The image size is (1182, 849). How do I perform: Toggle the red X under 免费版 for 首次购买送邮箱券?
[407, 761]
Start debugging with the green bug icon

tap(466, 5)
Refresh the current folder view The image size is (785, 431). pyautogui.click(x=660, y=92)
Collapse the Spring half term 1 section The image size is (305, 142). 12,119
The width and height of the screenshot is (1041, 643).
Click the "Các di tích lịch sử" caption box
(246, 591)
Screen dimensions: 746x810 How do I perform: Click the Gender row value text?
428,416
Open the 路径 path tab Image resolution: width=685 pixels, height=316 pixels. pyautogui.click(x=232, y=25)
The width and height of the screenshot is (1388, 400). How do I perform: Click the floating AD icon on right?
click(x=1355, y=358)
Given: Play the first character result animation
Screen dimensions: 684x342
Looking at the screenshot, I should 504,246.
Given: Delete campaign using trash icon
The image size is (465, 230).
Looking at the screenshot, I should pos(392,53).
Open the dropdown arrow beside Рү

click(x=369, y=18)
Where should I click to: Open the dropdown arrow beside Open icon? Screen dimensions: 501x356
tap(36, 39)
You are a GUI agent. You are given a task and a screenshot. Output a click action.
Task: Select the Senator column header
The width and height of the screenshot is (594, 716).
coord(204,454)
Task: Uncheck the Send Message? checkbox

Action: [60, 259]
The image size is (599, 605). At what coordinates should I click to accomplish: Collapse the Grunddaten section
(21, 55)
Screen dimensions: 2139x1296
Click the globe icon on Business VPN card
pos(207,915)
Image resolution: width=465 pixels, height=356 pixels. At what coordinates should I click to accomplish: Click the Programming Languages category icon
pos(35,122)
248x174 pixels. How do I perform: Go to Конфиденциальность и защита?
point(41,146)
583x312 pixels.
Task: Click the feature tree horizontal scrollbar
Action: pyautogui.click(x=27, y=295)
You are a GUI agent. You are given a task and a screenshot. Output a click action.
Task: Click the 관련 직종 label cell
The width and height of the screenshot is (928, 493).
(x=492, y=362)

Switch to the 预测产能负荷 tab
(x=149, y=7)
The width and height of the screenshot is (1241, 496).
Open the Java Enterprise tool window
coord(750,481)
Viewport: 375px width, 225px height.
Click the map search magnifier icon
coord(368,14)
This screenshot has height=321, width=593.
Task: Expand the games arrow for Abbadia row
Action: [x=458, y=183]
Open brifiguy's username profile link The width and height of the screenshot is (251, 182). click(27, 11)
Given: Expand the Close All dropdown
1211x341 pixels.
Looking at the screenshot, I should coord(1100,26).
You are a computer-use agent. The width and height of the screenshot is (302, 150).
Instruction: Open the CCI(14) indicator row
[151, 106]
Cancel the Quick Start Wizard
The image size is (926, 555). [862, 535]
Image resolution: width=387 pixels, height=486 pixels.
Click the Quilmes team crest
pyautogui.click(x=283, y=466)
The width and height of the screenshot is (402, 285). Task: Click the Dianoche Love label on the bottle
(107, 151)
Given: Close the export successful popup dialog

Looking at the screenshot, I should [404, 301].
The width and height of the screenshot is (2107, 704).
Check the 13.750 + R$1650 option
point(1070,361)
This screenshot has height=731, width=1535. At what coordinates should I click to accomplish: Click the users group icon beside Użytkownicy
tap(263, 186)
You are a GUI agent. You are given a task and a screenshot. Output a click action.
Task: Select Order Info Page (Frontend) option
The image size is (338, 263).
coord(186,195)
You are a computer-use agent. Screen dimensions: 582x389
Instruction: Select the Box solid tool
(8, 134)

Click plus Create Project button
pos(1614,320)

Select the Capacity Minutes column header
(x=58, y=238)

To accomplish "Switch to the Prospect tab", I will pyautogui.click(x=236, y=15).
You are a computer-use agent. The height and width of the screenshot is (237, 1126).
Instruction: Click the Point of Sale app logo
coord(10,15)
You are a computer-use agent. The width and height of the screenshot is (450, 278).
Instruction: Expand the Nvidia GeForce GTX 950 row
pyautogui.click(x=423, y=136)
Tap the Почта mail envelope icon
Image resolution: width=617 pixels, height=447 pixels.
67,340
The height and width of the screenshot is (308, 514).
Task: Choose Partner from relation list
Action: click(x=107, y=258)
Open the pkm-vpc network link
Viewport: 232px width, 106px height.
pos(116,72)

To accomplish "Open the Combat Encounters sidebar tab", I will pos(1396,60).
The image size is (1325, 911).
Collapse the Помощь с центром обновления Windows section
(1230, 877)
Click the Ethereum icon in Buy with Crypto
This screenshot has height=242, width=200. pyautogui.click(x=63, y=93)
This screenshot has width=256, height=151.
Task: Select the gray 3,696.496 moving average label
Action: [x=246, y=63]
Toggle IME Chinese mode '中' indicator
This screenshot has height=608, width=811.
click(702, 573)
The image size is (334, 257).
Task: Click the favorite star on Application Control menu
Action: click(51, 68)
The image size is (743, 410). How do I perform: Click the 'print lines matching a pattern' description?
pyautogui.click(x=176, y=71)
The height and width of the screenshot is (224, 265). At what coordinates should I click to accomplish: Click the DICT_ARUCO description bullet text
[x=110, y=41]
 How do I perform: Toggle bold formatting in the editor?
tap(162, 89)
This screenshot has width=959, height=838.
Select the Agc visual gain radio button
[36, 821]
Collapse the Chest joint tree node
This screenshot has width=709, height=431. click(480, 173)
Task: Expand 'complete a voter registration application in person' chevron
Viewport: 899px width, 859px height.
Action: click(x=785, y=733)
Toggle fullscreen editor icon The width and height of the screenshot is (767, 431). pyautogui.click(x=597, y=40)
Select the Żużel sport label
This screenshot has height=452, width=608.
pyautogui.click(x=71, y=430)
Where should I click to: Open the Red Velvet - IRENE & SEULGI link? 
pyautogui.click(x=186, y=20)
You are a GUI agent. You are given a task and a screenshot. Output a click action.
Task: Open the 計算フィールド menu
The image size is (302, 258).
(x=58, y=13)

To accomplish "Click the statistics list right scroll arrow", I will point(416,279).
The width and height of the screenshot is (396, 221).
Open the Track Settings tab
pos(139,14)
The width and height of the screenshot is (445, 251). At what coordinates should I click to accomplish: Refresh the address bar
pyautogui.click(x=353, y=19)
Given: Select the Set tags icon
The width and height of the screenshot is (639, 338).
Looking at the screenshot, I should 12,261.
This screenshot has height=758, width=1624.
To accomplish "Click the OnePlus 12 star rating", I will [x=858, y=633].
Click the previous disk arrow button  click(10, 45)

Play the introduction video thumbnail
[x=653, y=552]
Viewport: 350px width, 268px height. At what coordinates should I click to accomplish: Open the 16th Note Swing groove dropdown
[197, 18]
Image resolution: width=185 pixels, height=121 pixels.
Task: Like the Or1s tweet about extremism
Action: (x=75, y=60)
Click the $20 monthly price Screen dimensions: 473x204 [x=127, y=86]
....
TASK. In this exercise, copy only the lines from the opening line of the material through the line where "Collapse the Spring" appears.

FINISHED EXERCISE.
The image size is (1182, 849). How do I perform: Toggle the red X under 免费版 for 首次购买送邮箱券?
[407, 761]
Start debugging with the green bug icon

tap(466, 5)
Refresh the current folder view The image size is (785, 431). pyautogui.click(x=660, y=92)
Collapse the Spring half term 1 section The image size is (305, 142). 12,119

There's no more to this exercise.